Tout le repas, il observe Tria qui parle, elle ne fait que ça, elle raconte tout un tas de choses et il l'écoute, les yeux grands ouverts parce qu'il est fasciné. Il pourrait l'écouter durant des heures et il s'en veut de ne pas avoir essayé d'être son ami, bien plus tôt. Il aurait dû l'être, mais elle lui faisait peur. Peut-être que maintenant, il est assez grand pour comprendre. À dix-sept ans, il est capable de voir qu'elle l'a toujours intimidé.


— Dire que dans quelques mois, ils terminent l'école, dit Hope. Je n'arrive pas à le croire! Qu'est-ce que tu vas faire, Tria?


— Je vais travailler avec les animaux, annonce la petite brune. Je vais ouvrir un endroit où même les animaux qui font peur auront leur place.


— Je suis sûre que tu seras excellente, répond Hope. Remus n'a pas encore réfléchi bien que je lui dise qu'il faut qu'il sache et rapidement, c'est important.


— Maman, grogne Remus. J'ai encore quelques mois pour réfléchir.


— Les mois, ça passe vite, Monsieur Remus, dit Tria. Tu viendras me rendre visite quand on sera plus à l'école?

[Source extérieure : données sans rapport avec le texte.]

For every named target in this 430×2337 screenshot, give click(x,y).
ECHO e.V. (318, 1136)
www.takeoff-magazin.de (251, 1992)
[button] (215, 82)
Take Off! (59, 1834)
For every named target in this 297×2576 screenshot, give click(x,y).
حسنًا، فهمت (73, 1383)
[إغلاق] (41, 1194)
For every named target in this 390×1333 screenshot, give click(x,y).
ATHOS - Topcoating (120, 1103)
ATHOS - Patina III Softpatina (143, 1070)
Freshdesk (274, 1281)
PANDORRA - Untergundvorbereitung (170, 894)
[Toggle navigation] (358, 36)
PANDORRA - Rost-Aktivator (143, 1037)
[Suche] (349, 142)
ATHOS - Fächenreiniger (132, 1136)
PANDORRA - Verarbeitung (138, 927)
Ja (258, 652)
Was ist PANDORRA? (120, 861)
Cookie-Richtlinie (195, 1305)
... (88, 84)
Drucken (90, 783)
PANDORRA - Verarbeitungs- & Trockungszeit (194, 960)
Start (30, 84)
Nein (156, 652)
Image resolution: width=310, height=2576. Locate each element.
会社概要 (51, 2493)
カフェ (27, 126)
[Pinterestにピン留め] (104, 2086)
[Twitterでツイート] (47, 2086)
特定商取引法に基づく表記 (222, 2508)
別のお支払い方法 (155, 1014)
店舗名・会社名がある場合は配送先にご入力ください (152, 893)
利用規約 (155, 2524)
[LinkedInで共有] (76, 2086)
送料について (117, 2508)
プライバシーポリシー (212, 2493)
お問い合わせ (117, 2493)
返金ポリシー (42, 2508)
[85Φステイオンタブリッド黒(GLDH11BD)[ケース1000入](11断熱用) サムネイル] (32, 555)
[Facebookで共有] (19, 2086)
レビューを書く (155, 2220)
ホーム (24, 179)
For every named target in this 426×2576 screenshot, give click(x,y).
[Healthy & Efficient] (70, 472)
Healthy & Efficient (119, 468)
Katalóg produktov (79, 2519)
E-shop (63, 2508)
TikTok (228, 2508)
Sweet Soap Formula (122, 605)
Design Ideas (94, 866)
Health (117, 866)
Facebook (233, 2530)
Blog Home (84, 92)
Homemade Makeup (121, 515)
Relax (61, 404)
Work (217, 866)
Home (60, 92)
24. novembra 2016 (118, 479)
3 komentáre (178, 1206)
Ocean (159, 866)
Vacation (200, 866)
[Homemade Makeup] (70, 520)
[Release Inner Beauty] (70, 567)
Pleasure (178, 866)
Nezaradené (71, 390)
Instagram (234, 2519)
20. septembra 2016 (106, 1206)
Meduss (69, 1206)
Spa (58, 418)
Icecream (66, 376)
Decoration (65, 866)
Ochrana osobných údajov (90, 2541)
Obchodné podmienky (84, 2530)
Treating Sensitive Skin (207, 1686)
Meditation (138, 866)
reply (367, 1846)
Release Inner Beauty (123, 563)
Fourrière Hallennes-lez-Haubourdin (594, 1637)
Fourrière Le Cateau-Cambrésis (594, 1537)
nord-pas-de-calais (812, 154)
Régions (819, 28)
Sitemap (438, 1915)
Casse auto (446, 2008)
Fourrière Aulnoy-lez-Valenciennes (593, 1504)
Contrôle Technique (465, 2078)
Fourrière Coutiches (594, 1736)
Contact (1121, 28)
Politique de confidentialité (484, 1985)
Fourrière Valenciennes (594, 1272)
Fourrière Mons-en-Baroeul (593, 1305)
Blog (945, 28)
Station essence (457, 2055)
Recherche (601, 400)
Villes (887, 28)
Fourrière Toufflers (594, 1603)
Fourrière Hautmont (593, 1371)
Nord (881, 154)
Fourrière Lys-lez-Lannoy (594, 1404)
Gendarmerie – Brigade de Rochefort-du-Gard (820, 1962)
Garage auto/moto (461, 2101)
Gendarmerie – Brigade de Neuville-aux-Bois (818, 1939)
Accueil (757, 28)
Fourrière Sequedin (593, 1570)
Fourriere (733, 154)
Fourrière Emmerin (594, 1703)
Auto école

Remus déglutit avec peine alors qu'il tourne les yeux vers la petite brune et la réalité le rattrape. Quelques mois. Il ne reste que quelques mois et ensuite, il ne verra plus Tria à la table du petit déjeuner, les cheveux en bataille. Il ne la verra plus en cours de potions, sentant tous les bocaux en grimaçant et son ventre se noue.


— Tu me montreras les créatures que tu auras, dit-il en essayant de ne pas montrer sa détresse.


Les yeux de Tria s'illuminent alors qu'elle hoche vigoureusement la tête. Pourtant, le cœur de Remus se fissure. Tria va disparaître de sa vie un jour. Un jour, elle rencontrera quelqu'un, elle tombera amoureuse de cette personne et rien que cette pensée le fait avoir une bouffée d'angoisse.


— Je vais aux toilettes, dit-il.


Remus se précipite dans la salle de bain et il essaie de respirer correctement. Comment peut-il faire pour être un adulte, abandonner tout ce qu'il aime? Et surtout, comment faire pour ne pas sombrer dans le chagrin en sachant que Tria va simplement sortir de sa vie? Le brun inspire et expire, essayant de retenir le tremblement de ses mains puis il souffle avant de retourner à table.

Le reste de la journée se déroule bien même si cette angoisse ne le quitte pas, mais voir Tria déballer ses cadeaux lui rend un peu de son sourire. Elle ressemble à une enfant qui s'émerveille pour tout et n'importe quoi et quand vient l'heure des adieux, il ne refuse pas l'étreinte de la brune et lui rend malgré le gros ours en peluche dans ses bras.


— On se voit après les vacances, Monsieur Remus, dit-elle. Merci pour le collier, je vais le garder pour dormir aussi.


— Passe une bonne fin de vacances, Tria, répond Remus.


Il la salue avant de tourner les talons, il a bien essayé de contacter Sirius, raconter ses vacances, mais quelque chose ne va pas avec son ami et il ne sait pas quoi. Il se doute que ça doit venir de Steviah, elle aussi semble avoir changé quand il l'a croisée la dernière fois et un frisson le parcourt, car peut-être que c'est ça, d'être adulte. Changer et s'éloigner de celui qu'on a toujours été.